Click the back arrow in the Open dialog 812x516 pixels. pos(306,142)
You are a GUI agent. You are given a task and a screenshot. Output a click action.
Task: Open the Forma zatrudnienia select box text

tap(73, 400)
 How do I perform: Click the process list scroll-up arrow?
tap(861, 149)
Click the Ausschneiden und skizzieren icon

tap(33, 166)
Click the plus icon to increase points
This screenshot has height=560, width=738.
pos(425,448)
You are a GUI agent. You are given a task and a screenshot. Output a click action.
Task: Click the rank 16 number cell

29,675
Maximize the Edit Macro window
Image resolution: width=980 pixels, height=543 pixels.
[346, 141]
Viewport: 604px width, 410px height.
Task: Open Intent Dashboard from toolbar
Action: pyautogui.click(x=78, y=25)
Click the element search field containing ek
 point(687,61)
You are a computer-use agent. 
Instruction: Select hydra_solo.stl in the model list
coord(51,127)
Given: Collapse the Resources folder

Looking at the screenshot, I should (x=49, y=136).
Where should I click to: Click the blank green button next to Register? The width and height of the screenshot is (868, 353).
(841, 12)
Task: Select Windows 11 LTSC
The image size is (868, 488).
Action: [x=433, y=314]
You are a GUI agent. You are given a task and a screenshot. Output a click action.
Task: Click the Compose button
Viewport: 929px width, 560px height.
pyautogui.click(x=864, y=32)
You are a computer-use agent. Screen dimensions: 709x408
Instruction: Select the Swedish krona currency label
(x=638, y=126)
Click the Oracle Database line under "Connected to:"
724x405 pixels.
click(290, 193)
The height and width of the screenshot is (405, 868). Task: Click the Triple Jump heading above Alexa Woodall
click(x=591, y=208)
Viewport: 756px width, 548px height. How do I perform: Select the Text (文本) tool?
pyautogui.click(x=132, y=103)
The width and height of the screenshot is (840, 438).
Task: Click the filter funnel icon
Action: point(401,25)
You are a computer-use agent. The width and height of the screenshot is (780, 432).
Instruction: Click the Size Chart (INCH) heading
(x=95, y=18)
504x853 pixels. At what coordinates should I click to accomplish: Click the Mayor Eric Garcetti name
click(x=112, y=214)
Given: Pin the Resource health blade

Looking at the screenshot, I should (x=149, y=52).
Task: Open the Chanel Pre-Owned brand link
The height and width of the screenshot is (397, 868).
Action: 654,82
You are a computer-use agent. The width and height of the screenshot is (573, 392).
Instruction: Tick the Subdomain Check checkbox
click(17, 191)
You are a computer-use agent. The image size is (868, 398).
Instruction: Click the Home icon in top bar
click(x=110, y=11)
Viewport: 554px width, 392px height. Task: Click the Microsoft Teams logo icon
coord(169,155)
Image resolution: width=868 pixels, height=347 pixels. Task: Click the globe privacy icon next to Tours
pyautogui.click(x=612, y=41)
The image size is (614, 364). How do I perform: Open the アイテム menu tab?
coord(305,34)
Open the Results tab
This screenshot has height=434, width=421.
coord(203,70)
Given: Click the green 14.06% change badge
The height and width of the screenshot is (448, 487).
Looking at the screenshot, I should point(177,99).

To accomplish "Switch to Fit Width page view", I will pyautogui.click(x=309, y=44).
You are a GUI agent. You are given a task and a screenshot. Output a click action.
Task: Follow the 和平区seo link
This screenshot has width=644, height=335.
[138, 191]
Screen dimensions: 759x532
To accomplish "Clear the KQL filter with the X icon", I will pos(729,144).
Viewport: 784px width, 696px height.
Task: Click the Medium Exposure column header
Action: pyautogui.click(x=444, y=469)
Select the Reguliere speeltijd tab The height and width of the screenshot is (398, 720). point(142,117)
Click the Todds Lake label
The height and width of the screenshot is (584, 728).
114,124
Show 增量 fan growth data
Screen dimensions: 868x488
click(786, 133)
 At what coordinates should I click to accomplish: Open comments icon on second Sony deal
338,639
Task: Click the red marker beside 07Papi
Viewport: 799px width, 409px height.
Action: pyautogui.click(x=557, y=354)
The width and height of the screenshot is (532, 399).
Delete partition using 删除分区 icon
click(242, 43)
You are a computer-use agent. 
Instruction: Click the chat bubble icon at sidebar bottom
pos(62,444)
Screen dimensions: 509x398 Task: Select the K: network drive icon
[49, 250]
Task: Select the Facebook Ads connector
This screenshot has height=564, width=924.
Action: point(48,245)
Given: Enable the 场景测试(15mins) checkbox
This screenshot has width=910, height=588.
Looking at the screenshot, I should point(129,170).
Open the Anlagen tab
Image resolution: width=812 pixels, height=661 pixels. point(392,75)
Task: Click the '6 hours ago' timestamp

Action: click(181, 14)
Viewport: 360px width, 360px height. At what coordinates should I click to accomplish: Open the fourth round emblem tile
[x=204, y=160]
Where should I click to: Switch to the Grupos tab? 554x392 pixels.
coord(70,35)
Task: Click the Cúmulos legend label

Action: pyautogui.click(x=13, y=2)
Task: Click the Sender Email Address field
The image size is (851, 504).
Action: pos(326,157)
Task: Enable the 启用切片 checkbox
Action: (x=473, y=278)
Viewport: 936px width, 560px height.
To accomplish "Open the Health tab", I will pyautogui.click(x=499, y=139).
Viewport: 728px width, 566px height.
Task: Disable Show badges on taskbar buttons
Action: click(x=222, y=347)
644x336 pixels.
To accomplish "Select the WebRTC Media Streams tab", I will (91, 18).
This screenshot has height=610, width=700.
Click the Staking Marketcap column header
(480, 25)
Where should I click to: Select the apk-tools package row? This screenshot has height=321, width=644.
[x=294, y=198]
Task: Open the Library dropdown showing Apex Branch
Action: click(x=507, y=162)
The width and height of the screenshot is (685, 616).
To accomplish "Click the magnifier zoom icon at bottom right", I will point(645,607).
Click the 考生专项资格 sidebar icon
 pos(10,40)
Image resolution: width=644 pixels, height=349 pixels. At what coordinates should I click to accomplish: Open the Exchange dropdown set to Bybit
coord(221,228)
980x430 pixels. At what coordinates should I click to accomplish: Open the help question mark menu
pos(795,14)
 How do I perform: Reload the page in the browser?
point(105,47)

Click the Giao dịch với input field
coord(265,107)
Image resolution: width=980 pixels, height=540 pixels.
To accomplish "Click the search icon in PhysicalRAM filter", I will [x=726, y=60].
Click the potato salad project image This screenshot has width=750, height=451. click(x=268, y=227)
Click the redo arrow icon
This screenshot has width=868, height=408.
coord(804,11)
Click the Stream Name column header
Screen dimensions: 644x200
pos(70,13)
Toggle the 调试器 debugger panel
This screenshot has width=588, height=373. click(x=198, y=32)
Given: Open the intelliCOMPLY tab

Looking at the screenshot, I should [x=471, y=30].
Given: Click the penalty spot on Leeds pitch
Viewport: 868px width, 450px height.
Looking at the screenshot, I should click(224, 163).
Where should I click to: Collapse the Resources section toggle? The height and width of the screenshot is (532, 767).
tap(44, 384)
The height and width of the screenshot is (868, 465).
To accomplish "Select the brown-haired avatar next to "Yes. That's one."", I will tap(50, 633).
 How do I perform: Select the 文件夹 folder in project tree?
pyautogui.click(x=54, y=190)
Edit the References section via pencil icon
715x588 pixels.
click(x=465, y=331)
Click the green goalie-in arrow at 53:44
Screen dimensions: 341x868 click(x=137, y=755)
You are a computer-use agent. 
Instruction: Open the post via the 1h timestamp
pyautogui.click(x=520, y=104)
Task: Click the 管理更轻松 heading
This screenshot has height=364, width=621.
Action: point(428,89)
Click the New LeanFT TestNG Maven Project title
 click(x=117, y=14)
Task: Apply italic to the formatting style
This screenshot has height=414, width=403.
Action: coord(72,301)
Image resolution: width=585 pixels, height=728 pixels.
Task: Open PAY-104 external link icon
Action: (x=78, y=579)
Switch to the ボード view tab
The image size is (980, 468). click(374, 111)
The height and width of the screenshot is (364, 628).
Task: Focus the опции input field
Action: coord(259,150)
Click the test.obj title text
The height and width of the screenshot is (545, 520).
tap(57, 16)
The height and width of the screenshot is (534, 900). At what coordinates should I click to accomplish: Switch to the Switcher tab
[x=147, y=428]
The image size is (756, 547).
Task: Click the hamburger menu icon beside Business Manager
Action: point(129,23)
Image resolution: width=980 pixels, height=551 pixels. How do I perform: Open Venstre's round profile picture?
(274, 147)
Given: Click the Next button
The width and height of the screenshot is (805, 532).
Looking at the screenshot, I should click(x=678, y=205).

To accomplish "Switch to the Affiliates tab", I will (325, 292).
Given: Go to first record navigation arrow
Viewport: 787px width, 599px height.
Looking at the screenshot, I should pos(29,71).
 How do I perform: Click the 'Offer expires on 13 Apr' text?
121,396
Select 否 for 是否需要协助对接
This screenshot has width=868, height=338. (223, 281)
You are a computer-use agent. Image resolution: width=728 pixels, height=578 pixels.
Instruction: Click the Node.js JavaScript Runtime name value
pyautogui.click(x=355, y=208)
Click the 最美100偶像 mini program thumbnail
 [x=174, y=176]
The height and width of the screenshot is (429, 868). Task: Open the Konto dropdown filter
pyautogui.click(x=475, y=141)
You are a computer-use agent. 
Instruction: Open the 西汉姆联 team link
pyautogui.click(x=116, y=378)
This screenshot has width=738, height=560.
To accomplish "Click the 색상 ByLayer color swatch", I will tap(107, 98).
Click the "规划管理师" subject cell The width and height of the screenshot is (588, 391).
----
=== What is required ===
Output the lines from the one with "The width and height of the screenshot is (805, 532)." to the final line of the entries above, exactly as they stand, please, and nothing else.

=== Result ===
The width and height of the screenshot is (805, 532).
Looking at the screenshot, I should click(x=678, y=205).

To accomplish "Switch to the Affiliates tab", I will (325, 292).
Given: Go to first record navigation arrow
Viewport: 787px width, 599px height.
Looking at the screenshot, I should pos(29,71).
 How do I perform: Click the 'Offer expires on 13 Apr' text?
121,396
Select 否 for 是否需要协助对接
This screenshot has width=868, height=338. (223, 281)
You are a computer-use agent. Image resolution: width=728 pixels, height=578 pixels.
Instruction: Click the Node.js JavaScript Runtime name value
pyautogui.click(x=355, y=208)
Click the 最美100偶像 mini program thumbnail
 [x=174, y=176]
The height and width of the screenshot is (429, 868). Task: Open the Konto dropdown filter
pyautogui.click(x=475, y=141)
You are a computer-use agent. 
Instruction: Open the 西汉姆联 team link
pyautogui.click(x=116, y=378)
This screenshot has width=738, height=560.
To accomplish "Click the 색상 ByLayer color swatch", I will tap(107, 98).
Click the "规划管理师" subject cell The width and height of the screenshot is (588, 391).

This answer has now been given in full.